I was trying out my new shampoo this week, because it was free. That’s about the only way I try new things. I’m not too adventurous, but I am cheap. There are things I wouldn’t try for free, but it’s a very short list.
This shampoo was formulated especially for men. Or at least specially marketed to men. I can’t imagine the formula is much different from other shampoos except it might have a different smell-goodie added to it. For those of you untrained in the country vernacular, a smell-goodie is a fragrance. But “fragrance” is one of them five-dollar words, and I’m too cheap to use it.
So, I’m getting ready to use my free shampoo, and I decide to read the label. Not because I care about what’s in the bottle and not because I think it’s fun to try to pronounce the chemical names such as “disodium cocoamphodiacetate” and “tocopheryl acetate.” Although that is fun. Those aren’t even real words.
You know how they get the ingredient names for shampoo? There’s a small group of marketing hacks crowded around a dark, veneered table in a dingy office listening to a country rock station on a 30-year-old boom box and playing Scrabble. There’s always that one cheater who can’t spell worth a durn, so he just makes up words to stretch the tiles out to hit a triple word space. And when the others call him on it, he says, “Um, that’s an ingredient in the shampoo we’re marketing.” And nobody knows any different, so they go along with it, and then the guy is committed to putting that word on the bottle. That’s how it’s done. I know. I’ve seen it happen.
Anyway, no, I wasn’t reading the ingredients for any reason except that it’s boring in the shower and I tend to read whatever is in front of me. If they put flight instructions on the backs of ketchup bottles, I’d be a pilot by now.

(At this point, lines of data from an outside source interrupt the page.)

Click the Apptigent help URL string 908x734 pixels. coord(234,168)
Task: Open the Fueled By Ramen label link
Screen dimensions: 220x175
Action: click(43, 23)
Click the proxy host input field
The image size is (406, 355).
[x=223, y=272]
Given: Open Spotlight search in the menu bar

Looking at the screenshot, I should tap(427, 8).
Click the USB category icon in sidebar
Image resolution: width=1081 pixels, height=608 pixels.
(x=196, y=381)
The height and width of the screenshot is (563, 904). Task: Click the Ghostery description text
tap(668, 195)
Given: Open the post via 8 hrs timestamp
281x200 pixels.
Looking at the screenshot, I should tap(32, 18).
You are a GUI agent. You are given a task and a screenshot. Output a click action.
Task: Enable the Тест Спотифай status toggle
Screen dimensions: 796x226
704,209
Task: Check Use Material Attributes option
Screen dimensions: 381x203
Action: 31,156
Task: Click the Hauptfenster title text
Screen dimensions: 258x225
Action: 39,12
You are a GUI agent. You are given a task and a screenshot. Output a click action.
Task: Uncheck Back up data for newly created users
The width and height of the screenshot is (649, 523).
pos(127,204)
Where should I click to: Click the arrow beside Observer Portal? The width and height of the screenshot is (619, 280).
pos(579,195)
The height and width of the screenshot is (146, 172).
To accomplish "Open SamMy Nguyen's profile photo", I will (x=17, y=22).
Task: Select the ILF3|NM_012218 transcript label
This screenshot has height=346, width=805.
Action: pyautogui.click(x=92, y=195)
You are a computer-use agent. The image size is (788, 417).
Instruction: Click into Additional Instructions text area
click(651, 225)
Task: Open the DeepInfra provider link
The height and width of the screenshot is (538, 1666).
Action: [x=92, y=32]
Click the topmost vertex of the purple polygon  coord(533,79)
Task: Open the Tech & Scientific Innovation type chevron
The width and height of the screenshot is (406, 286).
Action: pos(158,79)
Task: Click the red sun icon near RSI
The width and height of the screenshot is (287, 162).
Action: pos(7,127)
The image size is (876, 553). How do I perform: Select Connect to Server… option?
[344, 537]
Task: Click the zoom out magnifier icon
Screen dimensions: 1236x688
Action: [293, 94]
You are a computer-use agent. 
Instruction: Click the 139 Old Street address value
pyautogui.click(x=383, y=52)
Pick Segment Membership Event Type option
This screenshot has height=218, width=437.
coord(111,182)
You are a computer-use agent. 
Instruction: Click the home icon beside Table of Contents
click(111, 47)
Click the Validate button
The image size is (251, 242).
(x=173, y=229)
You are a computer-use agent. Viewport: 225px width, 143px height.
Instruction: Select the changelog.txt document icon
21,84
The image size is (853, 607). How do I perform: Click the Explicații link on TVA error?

So, I’m reading the bottle and I see that my new, free shampoo contains caffeine and menthol. Why? Do I not have enough vices in my life? What – no bourbon? Is this a shampoo or an appetite suppressant?
I did notice later in the day that I was a bit groggy but my hair was wide awake – and craving a cigarette.
These particular ingredients are highlighted at the top of the bottle.
How does something like this happen to shampoo? There’s a small group of marketing hacks crowded around a dark, veneered table in a dingy office listening to a country rock station on a 30-year-old boom box and one of them says, “Hey, we need to come up with ideas for that new men’s shampoo. What are some manly things we could put in it?”
“Maybe we could bottle Jennifer Aniston,” one guy says. “Men would buy that.” And they all laugh.
“C’mon guys,” the first one says. “Let’s get serious. I have to have this turned in by the end of the day.”
There’s a long silence. Finally, one of the guys, who has been staring down at his half-empty Coca-Cola can, says, “How about caffeine?”
Another looks down and notices his pack of Camel cigarettes and says, “Yeah, and menthol.” And they all have a good chuckle. Then they go back to playing Scrabble.